もう一つのまとまりは「戦時下における女性動員」(樋口雄一),「受益者か,それとも被害者か」(游鑑明),「『満州国』における婦人団体」(劉晶輝)です。軍事・労働・精神面での女性の動員が分析され,朝鮮人女性に対する日本人女性の抑圧,「満州」における日本人主導での「国防婦人会」の活動が紹介されます。台湾については日本による「生贄」と「共犯」,被害と「受益」の両面があるという問題提起もなされています。
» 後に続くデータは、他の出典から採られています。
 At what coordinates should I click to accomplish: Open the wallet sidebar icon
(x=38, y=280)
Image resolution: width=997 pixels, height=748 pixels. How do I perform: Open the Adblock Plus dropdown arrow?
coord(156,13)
他にも,横田文子・千野敏子の文筆を題材とした「戦時下の抵抗」(東栄蔵),平和運動家・中村文子の生涯を語る「基地の島・沖縄女の闘い」や,「戦争未亡人と遺族会・未亡人会」(北河賢三),「被爆と女性」(関千枝子),「現代日本における女性兵士=女性自衛官」(山田朗),コラム「現場主義と対話から,歴史を学び未来をつくる」(須永有香里)など多彩な議論が行われています。
編者の早川氏は「平和をつくる」という副題の冒頭の文章で,戦争のない「新しい共同連帯の人類文化をうみだす」ことの必要を語っています。歴史の教訓をこれからの平和秩序の建設に結びつける,こうした視角は今後ますます重要なものとなるでしょう。教えられるところの多い一冊です。